◆ PASSAGE ◆

You’ve probably heard lots of ghost stories, Ouija boards, and other supernatural phenomenon.  I was surprised to hear Dr. Richard Bennett, a BYU professor of Church History tell us that Spiritualism, the idea of communing with the dead, may have had some impact on the LDS endowment.  Some quotes from Dr. Bennett:

Spiritualism, the practice of communing with the dead, adulterated today by Ouija boards and things like this and telekinesis and paranormal, but Spiritualism is well-known in American history as flowering after the Civil War with so many dead and lost and the great desire of many families to know what happened to their sons or their fathers or their brothers.

In the 1870s there’s a lot of comment by general authorities, leaders of the church, particularly Orson Pratt about this is a counterfeit, but it has its place.  We understand why people are seeking the dead.  Was that a factor in the beginning of endowments for the dead for the church in 1877?  I claim that it may have been one of the factors to begin to address how we really think about them.  There is redemption for the dead but it’s not that way.  So was it a factor?  I argue that it probably was one of the factors.

Dataset excerpt:
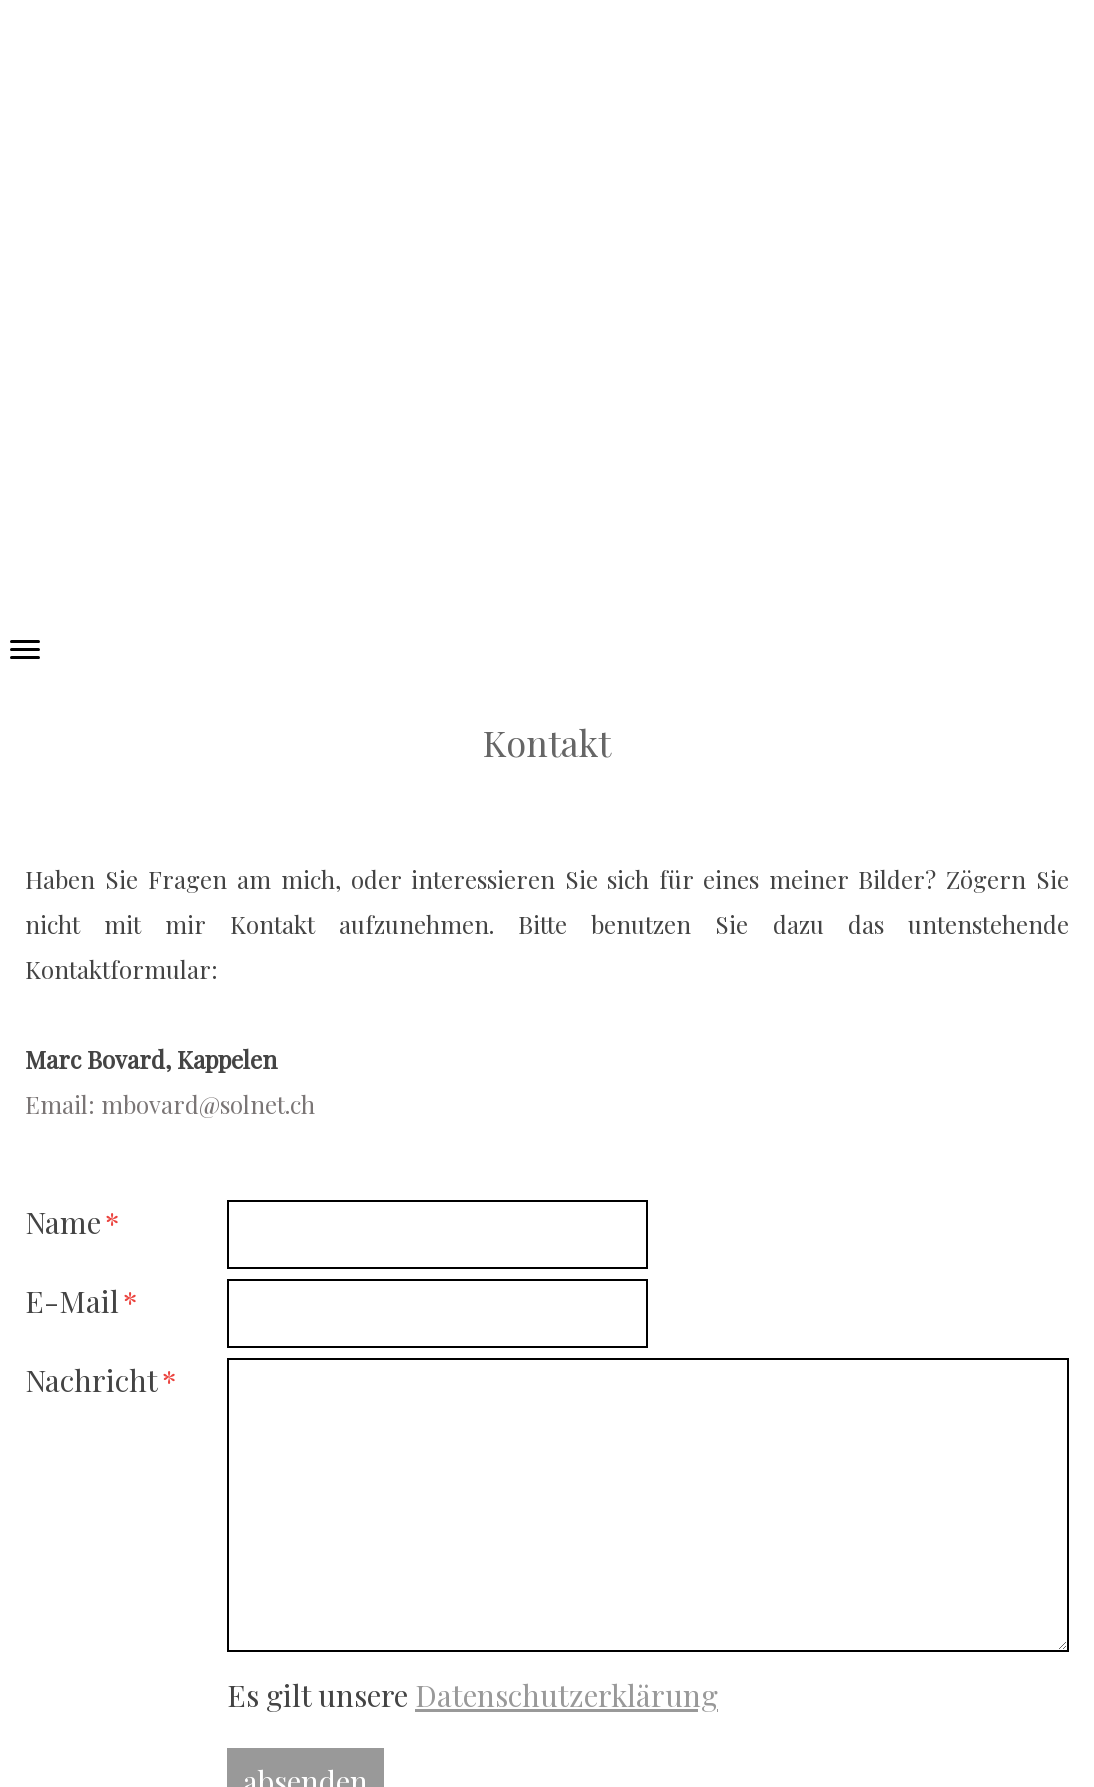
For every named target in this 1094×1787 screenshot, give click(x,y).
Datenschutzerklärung (566, 1695)
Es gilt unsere (472, 1695)
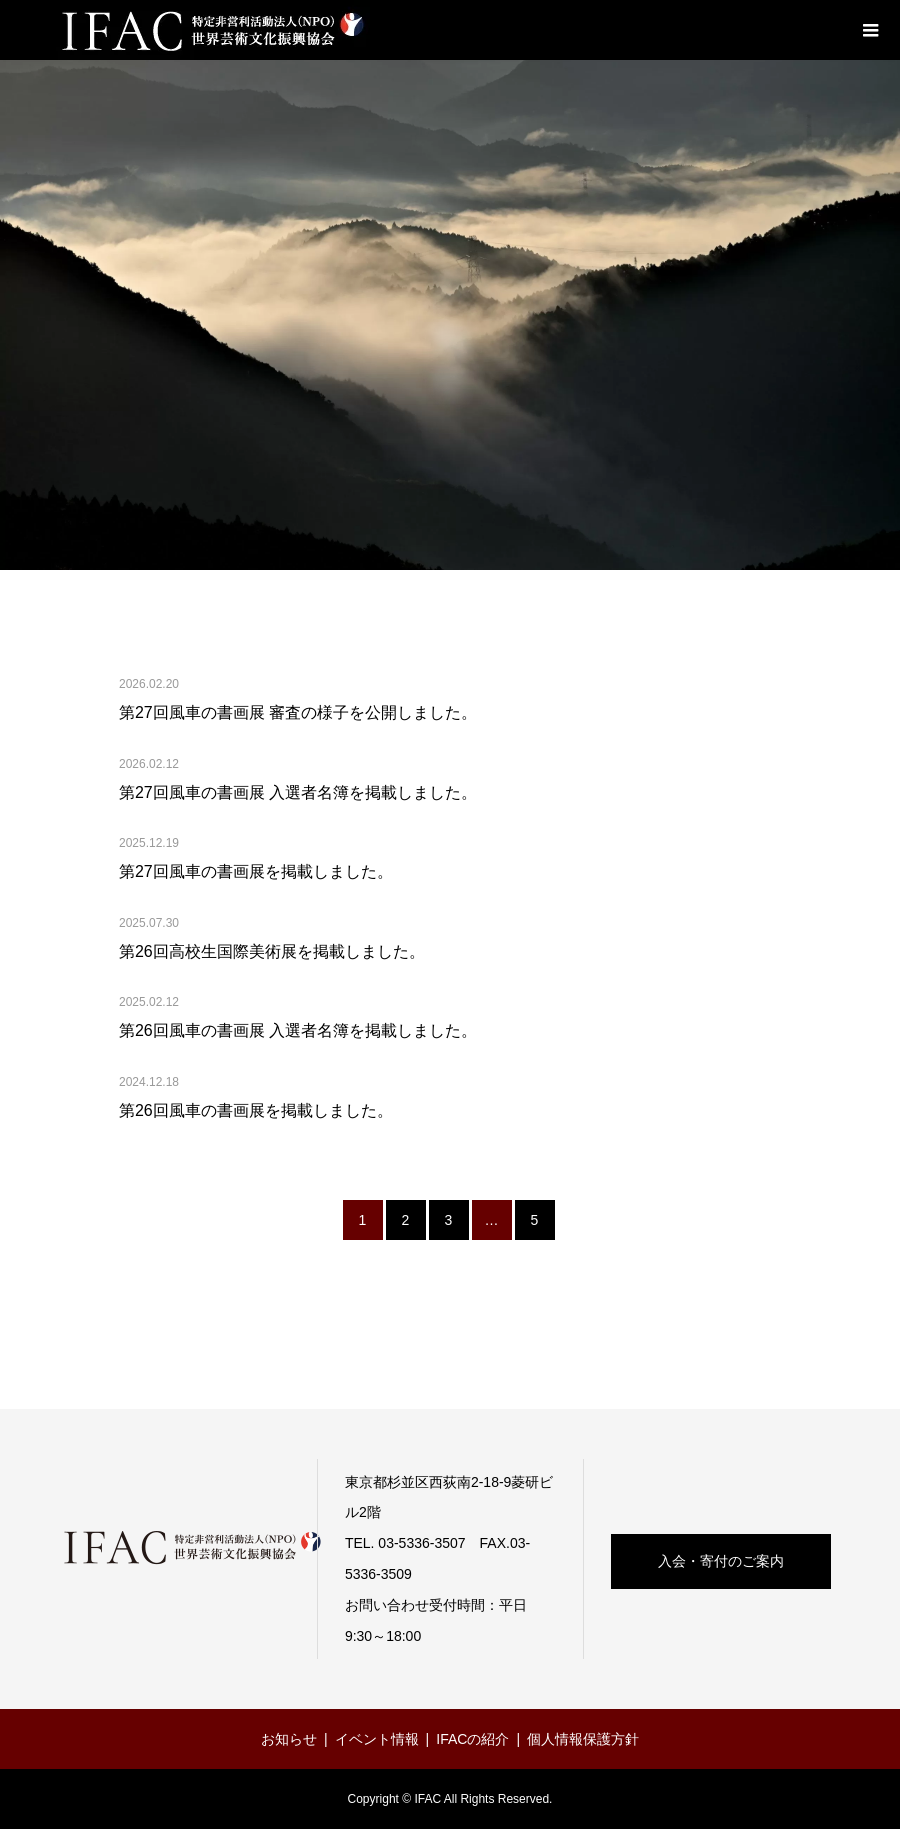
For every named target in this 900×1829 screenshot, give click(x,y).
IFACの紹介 (472, 1739)
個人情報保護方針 (583, 1739)
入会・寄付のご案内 (721, 1561)
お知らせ (289, 1739)
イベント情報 (377, 1739)
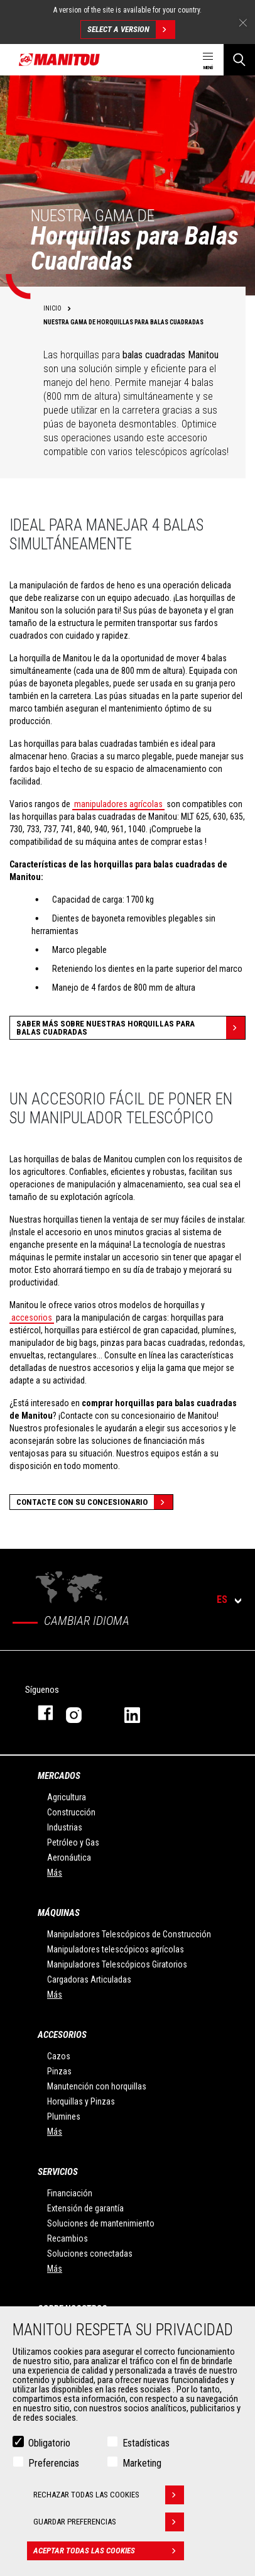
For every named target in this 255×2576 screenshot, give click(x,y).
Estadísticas (146, 2443)
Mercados (59, 1775)
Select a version (131, 29)
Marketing (141, 2463)
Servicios (58, 2171)
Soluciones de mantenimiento (101, 2223)
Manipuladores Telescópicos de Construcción (129, 1934)
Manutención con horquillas (96, 2086)
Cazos (58, 2056)
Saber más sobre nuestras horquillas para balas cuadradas (130, 1027)
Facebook (39, 1712)
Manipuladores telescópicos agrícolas (115, 1949)
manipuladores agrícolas (118, 804)
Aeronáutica (69, 1857)
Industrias (64, 1827)
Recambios (67, 2238)
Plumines (63, 2116)
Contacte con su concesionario (94, 1502)
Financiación (69, 2193)
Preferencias (53, 2463)
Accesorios (62, 2034)
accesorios (31, 1318)
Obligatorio (49, 2443)
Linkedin (141, 1712)
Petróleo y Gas (73, 1842)
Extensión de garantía (85, 2208)
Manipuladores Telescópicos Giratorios (117, 1964)
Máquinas (59, 1912)
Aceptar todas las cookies (108, 2550)
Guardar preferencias (108, 2522)
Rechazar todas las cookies (108, 2494)
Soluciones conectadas (90, 2253)
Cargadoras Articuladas (89, 1979)
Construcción (71, 1812)
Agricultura (66, 1797)
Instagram (82, 1712)
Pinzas (59, 2071)
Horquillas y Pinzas (81, 2101)
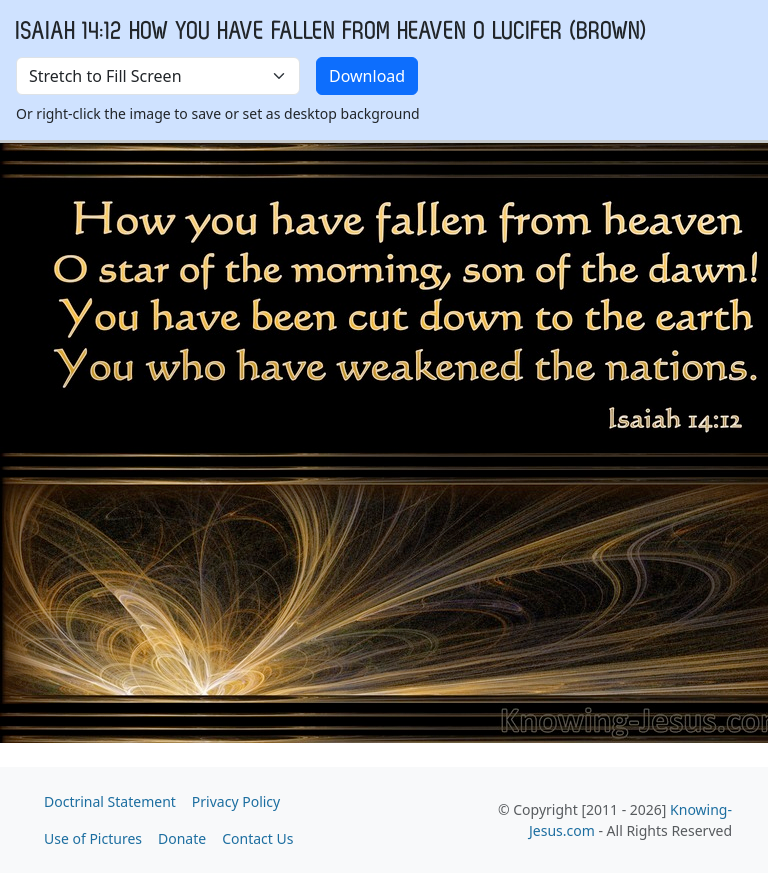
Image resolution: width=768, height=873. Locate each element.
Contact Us (257, 838)
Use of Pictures (93, 838)
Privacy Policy (236, 801)
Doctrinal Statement (110, 801)
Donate (182, 838)
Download (367, 76)
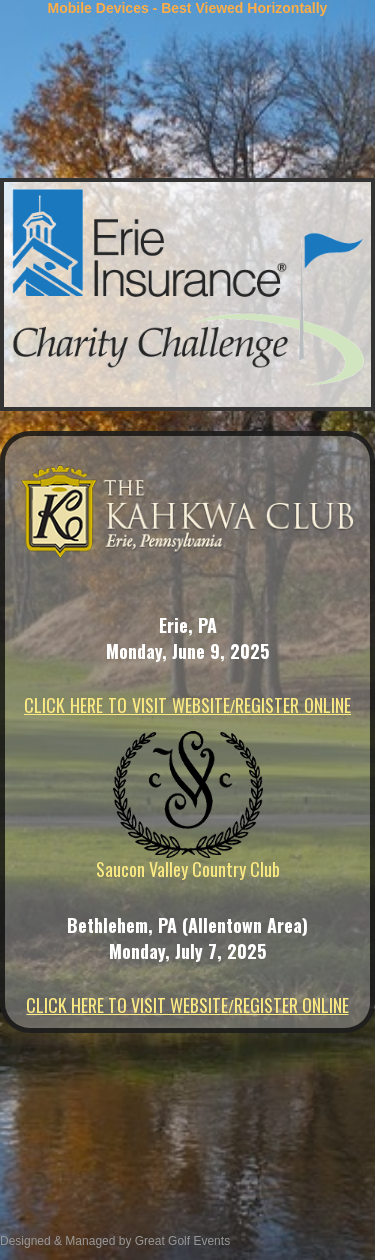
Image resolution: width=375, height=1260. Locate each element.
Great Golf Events (180, 1241)
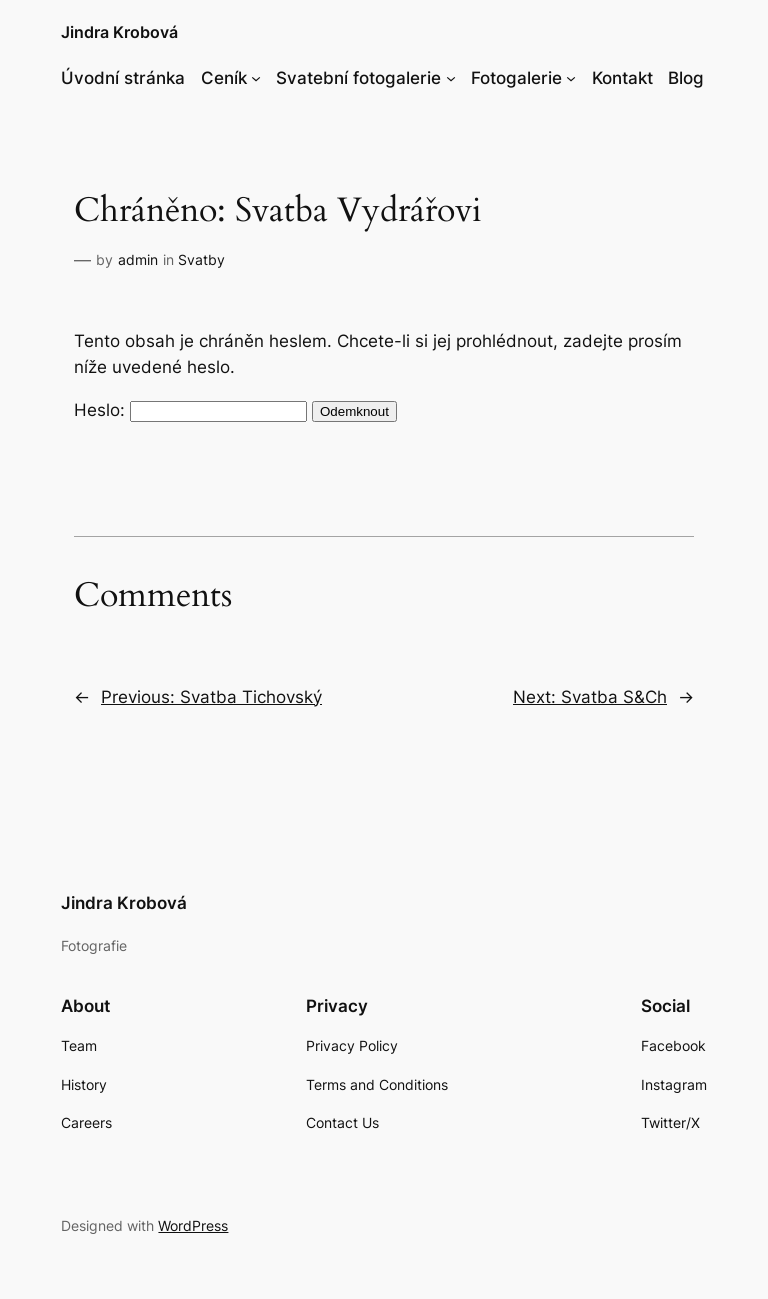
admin (138, 259)
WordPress (193, 1225)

◆ TASK TO CARRY OUT ◆
Rewrite the passage on Spiritualism starting at the words that contain "Spiritualism, the practice" and stopping after "of the factors.", swapping "Civil War" for "war". Rely only on the passage on Spiritualism.

◆ OUTPUT ◆
Spiritualism, the practice of communing with the dead, adulterated today by Ouija boards and things like this and telekinesis and paranormal, but Spiritualism is well-known in American history as flowering after the war with so many dead and lost and the great desire of many families to know what happened to their sons or their fathers or their brothers.

In the 1870s there’s a lot of comment by general authorities, leaders of the church, particularly Orson Pratt about this is a counterfeit, but it has its place.  We understand why people are seeking the dead.  Was that a factor in the beginning of endowments for the dead for the church in 1877?  I claim that it may have been one of the factors to begin to address how we really think about them.  There is redemption for the dead but it’s not that way.  So was it a factor?  I argue that it probably was one of the factors.